This task calls for copying every line of the records that includes the word "will".

Records from a collection:
==========
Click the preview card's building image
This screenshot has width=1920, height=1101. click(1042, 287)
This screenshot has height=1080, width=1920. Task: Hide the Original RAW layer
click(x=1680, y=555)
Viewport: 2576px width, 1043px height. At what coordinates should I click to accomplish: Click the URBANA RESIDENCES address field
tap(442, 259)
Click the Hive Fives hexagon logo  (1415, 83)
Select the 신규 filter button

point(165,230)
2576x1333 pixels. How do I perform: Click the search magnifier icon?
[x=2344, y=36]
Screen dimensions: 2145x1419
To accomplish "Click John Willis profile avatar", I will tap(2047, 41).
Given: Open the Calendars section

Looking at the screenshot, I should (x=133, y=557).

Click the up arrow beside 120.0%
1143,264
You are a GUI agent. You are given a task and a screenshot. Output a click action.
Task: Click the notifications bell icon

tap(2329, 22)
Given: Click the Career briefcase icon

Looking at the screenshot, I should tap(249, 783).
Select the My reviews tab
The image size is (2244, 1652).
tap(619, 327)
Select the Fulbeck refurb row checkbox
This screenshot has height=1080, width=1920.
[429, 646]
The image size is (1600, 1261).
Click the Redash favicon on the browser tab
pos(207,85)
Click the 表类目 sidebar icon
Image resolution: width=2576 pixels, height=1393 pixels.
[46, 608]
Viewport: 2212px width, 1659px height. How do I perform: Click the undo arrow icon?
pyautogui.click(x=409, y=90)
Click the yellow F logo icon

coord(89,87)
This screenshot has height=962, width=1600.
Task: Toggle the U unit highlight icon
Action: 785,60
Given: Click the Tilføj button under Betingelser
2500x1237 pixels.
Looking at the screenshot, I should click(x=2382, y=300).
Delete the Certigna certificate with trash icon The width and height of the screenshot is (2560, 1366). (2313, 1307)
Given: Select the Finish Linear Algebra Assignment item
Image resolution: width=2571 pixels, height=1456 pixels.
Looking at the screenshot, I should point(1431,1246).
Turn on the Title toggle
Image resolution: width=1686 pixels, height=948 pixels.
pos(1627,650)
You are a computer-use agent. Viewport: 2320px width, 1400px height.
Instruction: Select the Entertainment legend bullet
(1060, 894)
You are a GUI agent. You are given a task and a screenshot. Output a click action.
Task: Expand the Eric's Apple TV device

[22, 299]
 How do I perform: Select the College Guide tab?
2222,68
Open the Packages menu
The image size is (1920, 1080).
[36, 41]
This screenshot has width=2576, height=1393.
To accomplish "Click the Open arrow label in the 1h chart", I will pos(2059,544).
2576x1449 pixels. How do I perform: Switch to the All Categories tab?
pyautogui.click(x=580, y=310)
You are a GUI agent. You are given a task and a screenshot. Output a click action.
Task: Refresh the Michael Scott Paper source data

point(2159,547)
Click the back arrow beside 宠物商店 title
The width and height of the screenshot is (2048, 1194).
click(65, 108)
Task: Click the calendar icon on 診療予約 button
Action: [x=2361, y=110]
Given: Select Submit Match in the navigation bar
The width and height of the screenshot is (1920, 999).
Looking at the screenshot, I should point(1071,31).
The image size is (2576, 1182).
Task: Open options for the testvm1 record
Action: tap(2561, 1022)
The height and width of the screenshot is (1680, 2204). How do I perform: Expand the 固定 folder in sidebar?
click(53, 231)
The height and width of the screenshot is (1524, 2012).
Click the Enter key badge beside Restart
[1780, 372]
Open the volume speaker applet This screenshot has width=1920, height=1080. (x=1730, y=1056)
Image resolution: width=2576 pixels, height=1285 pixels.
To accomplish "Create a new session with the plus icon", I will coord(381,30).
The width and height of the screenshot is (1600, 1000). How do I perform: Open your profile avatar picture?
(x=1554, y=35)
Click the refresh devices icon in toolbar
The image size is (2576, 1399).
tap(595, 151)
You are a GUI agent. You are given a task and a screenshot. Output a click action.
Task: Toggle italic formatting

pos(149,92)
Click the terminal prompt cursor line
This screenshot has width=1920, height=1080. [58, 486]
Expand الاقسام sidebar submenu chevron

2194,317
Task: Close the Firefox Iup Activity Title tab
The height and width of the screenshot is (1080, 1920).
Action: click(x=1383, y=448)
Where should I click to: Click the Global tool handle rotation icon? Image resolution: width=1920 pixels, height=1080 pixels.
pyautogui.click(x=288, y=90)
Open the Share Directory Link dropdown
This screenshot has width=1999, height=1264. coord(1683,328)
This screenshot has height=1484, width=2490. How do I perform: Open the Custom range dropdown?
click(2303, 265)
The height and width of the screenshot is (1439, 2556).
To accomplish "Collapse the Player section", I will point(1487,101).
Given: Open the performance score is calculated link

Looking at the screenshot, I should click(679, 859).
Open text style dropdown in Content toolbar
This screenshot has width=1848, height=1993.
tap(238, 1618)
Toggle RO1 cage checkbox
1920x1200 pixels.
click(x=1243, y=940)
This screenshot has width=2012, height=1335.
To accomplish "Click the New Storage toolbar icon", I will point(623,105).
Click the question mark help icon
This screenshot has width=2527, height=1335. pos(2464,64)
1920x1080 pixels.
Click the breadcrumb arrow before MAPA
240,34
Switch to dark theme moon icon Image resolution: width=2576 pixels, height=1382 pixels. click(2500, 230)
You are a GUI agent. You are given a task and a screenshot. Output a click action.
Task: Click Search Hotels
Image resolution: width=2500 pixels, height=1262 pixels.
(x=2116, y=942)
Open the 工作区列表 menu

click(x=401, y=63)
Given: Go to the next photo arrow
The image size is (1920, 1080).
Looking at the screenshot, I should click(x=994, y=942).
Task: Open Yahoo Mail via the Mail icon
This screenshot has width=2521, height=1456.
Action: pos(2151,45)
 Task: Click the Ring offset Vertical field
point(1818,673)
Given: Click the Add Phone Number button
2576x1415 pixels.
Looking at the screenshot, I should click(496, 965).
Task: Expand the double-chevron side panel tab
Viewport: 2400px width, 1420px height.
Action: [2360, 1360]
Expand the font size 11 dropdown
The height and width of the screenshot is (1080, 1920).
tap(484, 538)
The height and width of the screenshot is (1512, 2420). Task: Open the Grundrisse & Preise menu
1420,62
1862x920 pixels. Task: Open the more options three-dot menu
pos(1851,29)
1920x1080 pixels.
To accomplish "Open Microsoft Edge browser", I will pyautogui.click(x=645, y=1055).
==========
- Exercise result
To accomplish "Click John Willis profile avatar", I will tap(2047, 41).
To accomplish "Click the Open arrow label in the 1h chart", I will pos(2059,544).
To accomplish "Create a new session with the plus icon", I will coord(381,30).
To accomplish "Collapse the Player section", I will point(1487,101).
To accomplish "Click the New Storage toolbar icon", I will point(623,105).
To accomplish "Open Microsoft Edge browser", I will pyautogui.click(x=645, y=1055).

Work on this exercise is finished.